Bacterial cell cycle regulator MatP forms biomolecular condensates and directly interacts with cell division protein FtsZ

Bacterial cytokinesis is driven by a contractile ring of FtsZ protein polymers at midcell. FtsZ can also form phase-separated biomolecular condensates with potential implications for cytokinesis and development of antibiotic-tolerant persister cells. In Escherichia coli , FtsZ ring positioning depends in part on the MatP protein, which binds DNA sites ( matS ) in the chromosome terminus region and indirectly interacts with FtsZ through two other proteins. We report here that MatP also forms biomolecular condensates in reconstituted systems that mimic the crowded bacterial cytoplasm, on its own or with FtsZ. Our biophysical analyses uncover a direct MatP-FtsZ interaction, which is disrupted by matS sites that also regulate MatP condensate formation. These condensates preferentially locate at the surface of lipid droplets, a behavior probably mediated by MatP-lipid binding. GTP triggers assembly of FtsZ polymers from FtsZ-MatP condensates.

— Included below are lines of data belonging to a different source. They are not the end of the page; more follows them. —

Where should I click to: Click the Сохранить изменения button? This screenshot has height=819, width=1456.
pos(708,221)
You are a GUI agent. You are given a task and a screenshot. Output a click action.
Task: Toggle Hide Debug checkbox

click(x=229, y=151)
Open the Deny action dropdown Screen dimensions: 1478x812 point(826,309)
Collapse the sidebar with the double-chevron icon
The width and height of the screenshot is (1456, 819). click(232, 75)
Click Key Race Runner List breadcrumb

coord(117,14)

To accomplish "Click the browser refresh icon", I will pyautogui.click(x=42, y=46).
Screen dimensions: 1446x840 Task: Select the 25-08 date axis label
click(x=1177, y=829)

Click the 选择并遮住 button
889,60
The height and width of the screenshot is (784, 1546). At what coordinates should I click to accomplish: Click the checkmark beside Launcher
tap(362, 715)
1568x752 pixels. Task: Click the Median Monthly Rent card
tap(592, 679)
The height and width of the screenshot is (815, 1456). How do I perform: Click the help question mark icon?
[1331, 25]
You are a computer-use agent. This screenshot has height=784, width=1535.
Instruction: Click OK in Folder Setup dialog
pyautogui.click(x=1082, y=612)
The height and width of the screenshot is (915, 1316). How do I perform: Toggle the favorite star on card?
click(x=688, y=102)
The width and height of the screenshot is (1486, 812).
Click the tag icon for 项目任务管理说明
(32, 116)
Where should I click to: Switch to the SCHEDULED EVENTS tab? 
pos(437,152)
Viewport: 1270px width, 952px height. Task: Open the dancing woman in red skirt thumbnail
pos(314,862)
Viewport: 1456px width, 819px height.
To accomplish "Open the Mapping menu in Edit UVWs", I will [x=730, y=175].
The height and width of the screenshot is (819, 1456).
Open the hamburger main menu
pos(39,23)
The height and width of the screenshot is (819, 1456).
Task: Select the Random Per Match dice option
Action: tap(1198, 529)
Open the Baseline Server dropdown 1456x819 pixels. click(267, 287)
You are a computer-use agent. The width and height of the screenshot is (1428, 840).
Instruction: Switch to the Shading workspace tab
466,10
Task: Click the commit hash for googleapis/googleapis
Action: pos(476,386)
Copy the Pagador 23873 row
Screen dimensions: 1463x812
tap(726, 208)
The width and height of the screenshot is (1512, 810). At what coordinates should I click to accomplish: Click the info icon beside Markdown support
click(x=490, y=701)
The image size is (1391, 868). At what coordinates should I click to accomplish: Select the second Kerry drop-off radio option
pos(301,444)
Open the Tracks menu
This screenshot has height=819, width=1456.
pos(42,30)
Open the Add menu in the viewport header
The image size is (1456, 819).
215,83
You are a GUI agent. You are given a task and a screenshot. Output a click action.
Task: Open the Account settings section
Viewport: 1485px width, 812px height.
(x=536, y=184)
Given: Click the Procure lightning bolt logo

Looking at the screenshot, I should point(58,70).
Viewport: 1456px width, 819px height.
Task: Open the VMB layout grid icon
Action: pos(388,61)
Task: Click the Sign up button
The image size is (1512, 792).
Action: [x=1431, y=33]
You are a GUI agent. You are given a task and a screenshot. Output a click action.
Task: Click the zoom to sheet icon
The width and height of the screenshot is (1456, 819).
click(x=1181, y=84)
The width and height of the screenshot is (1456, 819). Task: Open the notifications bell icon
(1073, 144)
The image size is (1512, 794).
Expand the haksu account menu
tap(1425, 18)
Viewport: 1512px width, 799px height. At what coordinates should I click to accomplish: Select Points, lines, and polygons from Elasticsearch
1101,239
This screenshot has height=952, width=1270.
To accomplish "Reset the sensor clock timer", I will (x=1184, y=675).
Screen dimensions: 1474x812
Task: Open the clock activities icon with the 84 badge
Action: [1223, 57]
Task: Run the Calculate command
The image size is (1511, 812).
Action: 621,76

These polymers are decorated with MatP, but exposure to matS sites releases MatP. Such matS -responsive MatP biomolecular condensates, regulated by GTP when coassembled with FtsZ, may provide a mechanism for MatP storage and rapid mobilization that could facilitate MatP’s role in spatially regulating cytokinesis. Moreover, sequestration of MatP through phase separation could promote cell entry into dormant states that are able to survive antibiotic treatments.